Most will see this as just another example of health and safety regulations exceeding rationality. Getting to where we are today has been a slow but inexorable process, and it probably hasn't run its course yet.
Some years ago, when Paper Plus (Now Marston Moor) in Kaitaia opened its partly-refurbished shop so its customers could buy their Lotto tickets, a Northland Age photo of the queue, surrounded by scaffolding, ladders and drop cloths, was described by an OSH person, a former police officer who was endowed with a very healthy common sense quotient, said he could spot nine grounds for prosecution.
He didn't do anything about it, which was good. He wasn't (and isn't) that sort of bloke. But the rules had clearly been broken. As far as the writer is aware, not one of the people who bought a Lotto ticket there that day died or was grievously injured. Whew!
NZTA says its change of heart was prompted by a recent health and safety review by the project team. Perhaps. Either the project team was seriously lacking in judgement when it allowed the jumping platform to be included in the plans for the new bridge, and again when it repeatedly promised that platform would be built, and when it said it accepted the significance of the bridge to the local community as a place from which to leap into the water, and has only just realised that it really should have known better, or someone else has stuck their oar in.
The Northland Age votes for the latter.
It really doesn't matter who made the decision though. We now have another rule, or at least warning, to abide by, another rule (or warning) that, one suspects, many people will show scant regard for. People including National Party leader Simon Bridges, who is threatening to take his boardshorts with him next time he goes to Taipā so he can fling himself into the river, as long as he can be assured that he won't be arrested.
Mr Bridges might well have drawn the reasonable conclusion that if people don't adhere to the warning, it will become a proper rule, broken at the jumper's peril.
There was a time when the old bridge was much more dangerous than the new one will ever be, at least on the day of what used to be an annual raft race. Memory of who organised the race has been lost (to the writer) in the mists of time, but it brought out the worst in some spectators. It was finally abandoned after one young psychopath armed himself with a slug gun and took pot shots at rafters as they emerged from under the bridge, bound for the finish line in the vicinity of the yacht club.
The crew of the Kaitaia Round Table raft didn't take much notice when one of their number toppled backwards into the water — people were falling off rafts left, right and centre — but were a little perturbed to discover that he had been shot in the back of his neck.
No great harm was done.
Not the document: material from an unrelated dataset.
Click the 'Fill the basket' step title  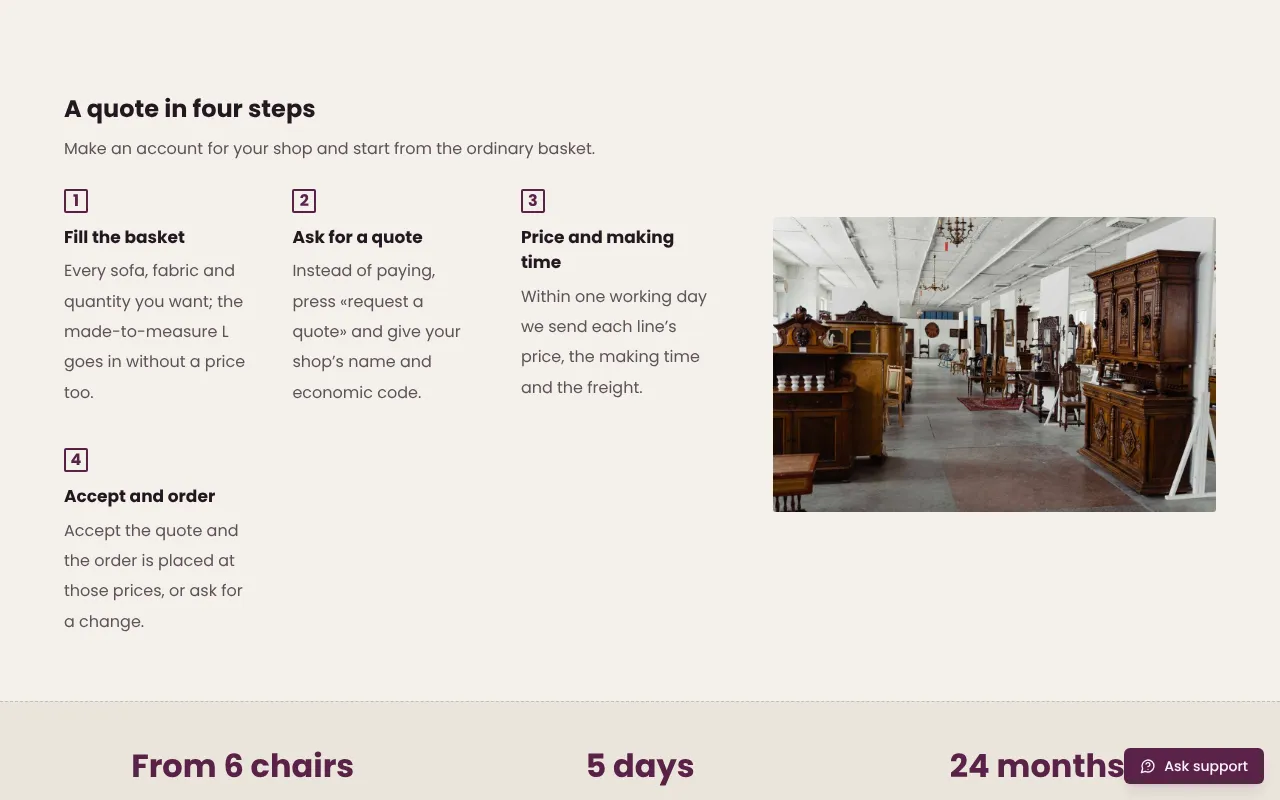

The slug was removed without the need for a rescue helicopter (which hadn't been invented), but it would be fair to say that enthusiasm began to wane.
Perhaps the government should have declared slug guns illegal and organised a buy-back.
Prior to that some spectators on the bridge amused themselves by pelting the rafters with beer cans filled with water or sand (and occasionally with beer!) Such cans made a potentially deadly missile, although if memory serves very few bodies were hit, and none were seriously damaged.
More rational spectators intervened on one occasion after seeing a youngster staggering towards the bridge with a substantial lump of concrete in his arms, which, when questioned, he said he was going to drop on one of the rafts.
We lived dangerously in those days. Perhaps that's why OSH was invented.
Mind you, some rafters risked life and limb long before they got to the bridge. One particularly gifted designer (Warren Matthews) once produced a raft, with a sail, that he reckoned cruised at 70 knots or something like that, creating a bow wave that would threaten to swamp spectators on the river bank. A slight exaggeration, no doubt, but it was certainly quick, sprinting away from the starting line, a kilometre or two upstream from the bridge, while other crews struggled to get their 44-gallon drums moving.
The speed machine did have one design flaw though. The sole occupant had no means of steering it, so it shot across the river at a 45-degree angle and ploughed into the mangroves on the other side, never to be seen again. The track it cut through the mangroves has no doubt grown over again, but the remains of the raft might still be there.
Warren, incidentally, made it out relatively unscathed.
These days rafts would no doubt be examined by scrutineers before they hit the water, and his might well have been rejected as too dangerous to launch in the unquestionably safer but increasingly bland world in which we live. But who has a dollar that says we haven't seen the last jump off the Taipā bridge? Don't bother keeping an eye out for passing rafts.